Philip Short

Personal information
- Born: May 15, 1960 Cork, Ireland
- Died: August 31, 2018 (aged 58) County Galway, Ireland

Chess career
- Country: Ireland
- Title: FIDE Master (1990)
- Peak rating: 2334 (December 2018)

= Philip Short (chess player) =

Irish chess player

Philip Michael Short (15 May 1960 – 31 August 2018) was an Irish competitive chess player, FIDE Master and five times Irish chess champion.

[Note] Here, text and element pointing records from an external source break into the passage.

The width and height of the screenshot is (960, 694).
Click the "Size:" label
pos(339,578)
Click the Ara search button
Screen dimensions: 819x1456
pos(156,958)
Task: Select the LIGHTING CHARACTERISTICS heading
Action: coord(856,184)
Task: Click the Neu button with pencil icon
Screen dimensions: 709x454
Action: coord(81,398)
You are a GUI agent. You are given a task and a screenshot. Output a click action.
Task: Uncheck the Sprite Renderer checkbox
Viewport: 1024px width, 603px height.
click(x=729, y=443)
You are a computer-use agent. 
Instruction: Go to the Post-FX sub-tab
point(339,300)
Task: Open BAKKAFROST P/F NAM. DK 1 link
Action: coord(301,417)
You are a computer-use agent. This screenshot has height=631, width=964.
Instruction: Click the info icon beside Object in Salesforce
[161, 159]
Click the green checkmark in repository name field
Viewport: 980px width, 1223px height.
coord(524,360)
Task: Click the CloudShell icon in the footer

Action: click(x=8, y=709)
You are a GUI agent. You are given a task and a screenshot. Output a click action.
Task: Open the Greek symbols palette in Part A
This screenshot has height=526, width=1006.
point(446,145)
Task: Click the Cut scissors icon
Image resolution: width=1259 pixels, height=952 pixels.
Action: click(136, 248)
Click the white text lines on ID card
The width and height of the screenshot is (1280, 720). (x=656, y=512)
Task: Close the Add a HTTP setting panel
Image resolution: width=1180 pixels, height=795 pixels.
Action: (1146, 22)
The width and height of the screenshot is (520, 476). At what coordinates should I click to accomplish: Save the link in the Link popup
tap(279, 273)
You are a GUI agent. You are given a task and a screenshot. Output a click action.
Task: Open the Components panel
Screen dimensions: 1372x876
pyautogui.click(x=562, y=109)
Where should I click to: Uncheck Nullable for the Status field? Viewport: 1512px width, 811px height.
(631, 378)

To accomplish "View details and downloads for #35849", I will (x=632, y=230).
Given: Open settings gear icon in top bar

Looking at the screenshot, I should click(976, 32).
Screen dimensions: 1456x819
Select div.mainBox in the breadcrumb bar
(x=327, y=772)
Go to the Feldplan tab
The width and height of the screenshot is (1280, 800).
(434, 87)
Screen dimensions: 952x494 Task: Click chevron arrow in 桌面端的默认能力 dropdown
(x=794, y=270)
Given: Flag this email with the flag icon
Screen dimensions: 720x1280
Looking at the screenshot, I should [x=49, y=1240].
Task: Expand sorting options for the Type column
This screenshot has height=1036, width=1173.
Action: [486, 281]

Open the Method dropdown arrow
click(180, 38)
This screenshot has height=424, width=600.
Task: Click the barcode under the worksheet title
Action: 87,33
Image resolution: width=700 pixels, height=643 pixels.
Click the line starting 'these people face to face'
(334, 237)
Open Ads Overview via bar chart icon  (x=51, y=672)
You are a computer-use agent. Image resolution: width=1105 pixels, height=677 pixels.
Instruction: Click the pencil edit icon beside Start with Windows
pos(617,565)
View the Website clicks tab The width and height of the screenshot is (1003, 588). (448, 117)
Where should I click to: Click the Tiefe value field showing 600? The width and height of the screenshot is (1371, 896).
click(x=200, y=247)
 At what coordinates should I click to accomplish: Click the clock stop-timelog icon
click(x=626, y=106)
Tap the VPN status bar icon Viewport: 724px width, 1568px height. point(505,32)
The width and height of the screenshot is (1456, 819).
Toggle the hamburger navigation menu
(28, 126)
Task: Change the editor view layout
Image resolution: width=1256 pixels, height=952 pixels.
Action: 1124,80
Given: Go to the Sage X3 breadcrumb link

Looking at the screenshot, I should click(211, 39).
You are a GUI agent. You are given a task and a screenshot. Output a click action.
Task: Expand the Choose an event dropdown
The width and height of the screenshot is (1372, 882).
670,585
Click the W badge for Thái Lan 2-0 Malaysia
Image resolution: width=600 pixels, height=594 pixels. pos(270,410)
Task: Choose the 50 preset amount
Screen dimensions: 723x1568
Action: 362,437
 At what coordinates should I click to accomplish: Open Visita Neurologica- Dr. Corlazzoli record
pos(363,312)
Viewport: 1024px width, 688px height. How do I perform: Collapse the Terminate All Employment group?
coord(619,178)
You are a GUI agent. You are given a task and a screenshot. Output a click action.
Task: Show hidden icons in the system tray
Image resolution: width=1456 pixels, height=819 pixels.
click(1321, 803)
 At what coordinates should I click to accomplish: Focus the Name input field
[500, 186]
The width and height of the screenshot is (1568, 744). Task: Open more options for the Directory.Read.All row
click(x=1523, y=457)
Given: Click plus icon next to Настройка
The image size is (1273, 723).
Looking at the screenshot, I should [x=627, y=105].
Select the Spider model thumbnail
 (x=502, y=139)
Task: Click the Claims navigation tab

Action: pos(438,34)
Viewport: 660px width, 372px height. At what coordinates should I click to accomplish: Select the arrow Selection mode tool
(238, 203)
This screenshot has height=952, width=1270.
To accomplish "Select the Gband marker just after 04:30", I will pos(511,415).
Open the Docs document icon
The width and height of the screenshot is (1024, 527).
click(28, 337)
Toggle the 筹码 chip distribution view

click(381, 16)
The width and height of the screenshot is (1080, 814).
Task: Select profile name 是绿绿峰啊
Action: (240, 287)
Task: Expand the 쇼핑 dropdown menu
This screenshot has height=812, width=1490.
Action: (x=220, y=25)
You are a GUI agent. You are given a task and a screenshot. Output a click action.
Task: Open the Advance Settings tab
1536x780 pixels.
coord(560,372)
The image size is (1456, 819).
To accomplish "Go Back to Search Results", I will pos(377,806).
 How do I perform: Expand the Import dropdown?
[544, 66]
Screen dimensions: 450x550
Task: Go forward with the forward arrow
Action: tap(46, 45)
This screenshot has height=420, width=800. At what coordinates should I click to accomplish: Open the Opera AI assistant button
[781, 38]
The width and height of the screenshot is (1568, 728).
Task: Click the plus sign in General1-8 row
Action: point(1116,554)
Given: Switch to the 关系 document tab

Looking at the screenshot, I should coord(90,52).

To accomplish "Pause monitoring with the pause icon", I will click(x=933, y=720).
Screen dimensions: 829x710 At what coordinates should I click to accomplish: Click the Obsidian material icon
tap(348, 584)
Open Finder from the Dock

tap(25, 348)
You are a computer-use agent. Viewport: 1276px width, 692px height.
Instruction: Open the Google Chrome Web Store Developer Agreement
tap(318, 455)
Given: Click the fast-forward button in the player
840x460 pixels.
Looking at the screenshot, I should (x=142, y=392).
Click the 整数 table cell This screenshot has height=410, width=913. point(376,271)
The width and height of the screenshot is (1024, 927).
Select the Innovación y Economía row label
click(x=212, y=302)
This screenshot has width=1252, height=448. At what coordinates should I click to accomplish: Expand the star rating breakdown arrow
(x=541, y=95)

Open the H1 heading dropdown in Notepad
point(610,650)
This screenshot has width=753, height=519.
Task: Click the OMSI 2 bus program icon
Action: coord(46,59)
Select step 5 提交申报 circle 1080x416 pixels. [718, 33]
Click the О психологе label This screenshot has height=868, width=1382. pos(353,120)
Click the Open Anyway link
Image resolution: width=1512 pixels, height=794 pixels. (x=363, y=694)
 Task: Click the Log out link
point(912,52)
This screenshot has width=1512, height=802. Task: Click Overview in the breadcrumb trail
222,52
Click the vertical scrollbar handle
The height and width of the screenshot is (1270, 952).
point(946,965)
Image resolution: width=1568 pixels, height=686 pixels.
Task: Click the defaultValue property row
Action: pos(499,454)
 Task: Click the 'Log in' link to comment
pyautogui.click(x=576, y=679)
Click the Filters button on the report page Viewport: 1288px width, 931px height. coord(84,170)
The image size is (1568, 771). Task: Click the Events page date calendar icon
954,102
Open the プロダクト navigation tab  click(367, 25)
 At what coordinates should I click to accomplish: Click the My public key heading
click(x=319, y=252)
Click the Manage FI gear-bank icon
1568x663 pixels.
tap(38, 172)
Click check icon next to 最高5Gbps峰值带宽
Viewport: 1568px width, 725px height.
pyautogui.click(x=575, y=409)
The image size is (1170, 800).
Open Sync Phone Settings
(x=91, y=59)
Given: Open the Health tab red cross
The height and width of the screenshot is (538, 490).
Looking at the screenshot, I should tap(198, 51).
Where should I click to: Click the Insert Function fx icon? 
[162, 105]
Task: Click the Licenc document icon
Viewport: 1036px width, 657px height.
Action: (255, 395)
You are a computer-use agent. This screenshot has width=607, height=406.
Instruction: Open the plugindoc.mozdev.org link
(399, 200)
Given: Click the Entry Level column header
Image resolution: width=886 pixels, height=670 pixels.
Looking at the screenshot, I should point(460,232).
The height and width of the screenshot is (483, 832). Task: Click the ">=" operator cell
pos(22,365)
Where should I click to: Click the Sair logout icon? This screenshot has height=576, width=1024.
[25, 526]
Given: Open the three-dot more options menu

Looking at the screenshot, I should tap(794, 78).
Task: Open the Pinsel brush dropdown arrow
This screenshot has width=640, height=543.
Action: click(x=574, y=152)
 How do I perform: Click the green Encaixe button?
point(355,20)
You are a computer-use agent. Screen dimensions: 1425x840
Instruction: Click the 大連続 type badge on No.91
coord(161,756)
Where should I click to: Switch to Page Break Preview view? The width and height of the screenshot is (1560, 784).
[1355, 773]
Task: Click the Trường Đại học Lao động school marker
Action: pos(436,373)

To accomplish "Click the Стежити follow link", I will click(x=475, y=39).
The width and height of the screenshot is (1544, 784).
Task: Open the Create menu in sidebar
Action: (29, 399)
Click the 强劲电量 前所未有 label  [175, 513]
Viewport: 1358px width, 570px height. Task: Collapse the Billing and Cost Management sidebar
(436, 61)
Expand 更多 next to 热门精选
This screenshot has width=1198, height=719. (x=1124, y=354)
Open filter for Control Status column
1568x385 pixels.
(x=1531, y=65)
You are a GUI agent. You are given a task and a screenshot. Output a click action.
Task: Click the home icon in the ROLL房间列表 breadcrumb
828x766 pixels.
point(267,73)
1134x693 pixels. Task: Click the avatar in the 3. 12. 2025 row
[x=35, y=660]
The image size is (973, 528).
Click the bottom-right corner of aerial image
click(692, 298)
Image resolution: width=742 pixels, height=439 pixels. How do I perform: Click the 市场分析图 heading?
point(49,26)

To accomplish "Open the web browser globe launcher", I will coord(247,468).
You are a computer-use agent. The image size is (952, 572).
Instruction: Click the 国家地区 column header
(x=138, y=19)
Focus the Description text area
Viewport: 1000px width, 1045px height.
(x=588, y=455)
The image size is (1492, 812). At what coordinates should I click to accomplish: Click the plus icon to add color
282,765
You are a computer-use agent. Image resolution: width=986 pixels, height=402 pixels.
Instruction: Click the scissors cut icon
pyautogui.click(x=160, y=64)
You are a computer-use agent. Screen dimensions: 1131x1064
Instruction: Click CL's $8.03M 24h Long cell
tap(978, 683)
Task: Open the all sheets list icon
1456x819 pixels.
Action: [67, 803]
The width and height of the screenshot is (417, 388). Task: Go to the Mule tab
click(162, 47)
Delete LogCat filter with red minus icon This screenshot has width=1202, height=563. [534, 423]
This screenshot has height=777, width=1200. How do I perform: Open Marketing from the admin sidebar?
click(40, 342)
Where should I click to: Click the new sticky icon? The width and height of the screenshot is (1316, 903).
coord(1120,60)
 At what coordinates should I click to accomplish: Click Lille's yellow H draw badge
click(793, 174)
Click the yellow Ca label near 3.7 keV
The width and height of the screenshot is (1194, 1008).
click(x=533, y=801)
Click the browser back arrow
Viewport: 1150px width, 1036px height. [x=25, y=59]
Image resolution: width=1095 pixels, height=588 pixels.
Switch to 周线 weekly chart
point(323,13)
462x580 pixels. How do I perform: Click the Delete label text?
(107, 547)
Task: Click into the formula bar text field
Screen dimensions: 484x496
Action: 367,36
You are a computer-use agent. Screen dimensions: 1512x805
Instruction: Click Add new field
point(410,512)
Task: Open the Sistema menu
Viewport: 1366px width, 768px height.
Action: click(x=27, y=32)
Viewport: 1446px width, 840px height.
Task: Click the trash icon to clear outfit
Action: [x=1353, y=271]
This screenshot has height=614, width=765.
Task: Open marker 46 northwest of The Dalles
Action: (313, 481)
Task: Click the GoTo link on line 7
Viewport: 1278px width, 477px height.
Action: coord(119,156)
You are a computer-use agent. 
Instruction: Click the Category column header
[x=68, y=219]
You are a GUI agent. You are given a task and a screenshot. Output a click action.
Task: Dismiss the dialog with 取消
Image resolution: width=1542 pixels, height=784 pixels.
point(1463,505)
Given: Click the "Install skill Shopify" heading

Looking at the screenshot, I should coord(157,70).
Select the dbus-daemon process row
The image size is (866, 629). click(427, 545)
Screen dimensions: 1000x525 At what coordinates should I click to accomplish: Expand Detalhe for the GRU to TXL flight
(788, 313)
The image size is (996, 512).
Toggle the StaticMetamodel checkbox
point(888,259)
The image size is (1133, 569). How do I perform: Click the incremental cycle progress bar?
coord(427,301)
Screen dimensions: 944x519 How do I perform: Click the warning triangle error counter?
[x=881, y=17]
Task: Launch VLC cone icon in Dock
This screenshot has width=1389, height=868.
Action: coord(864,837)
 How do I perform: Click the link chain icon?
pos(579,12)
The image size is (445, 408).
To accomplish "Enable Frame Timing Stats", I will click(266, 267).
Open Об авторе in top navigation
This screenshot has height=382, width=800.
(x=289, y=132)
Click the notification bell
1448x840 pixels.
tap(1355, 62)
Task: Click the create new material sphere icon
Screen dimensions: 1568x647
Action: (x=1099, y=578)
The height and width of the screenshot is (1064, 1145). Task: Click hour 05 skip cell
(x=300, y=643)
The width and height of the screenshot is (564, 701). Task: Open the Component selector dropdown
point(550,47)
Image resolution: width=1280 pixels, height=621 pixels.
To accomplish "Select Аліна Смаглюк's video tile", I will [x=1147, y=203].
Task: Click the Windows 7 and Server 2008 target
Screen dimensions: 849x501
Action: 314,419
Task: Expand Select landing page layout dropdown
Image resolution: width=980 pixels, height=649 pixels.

He won the Irish Chess Championship in 1981, 1986, 1988, 2015 and 2017 as well as the Provincial Championship of Munster in 1989, 1991 and 1993 and the Provincial Championship of Connacht in 2013, 2014, 2016 and 2017. Furthermore, he was a regular player in Irish open weekend tournaments and placed first at the Kilkenny Chess Congress in 1977, 1979 and 1980, at the Mulcahy Memorial in 1984, 1991 and 1993, and at the Cork Congress in 1994.

He participated with the Irish team at the 25th Chess Olympiad in 1982 and the 27th Chess Olympiad in 1986, both times on board three. In 1990, he was awarded the title of a FIDE Master. He also played for the Douglas Chess Club in the 1993 and 1997 European Chess Club Cup.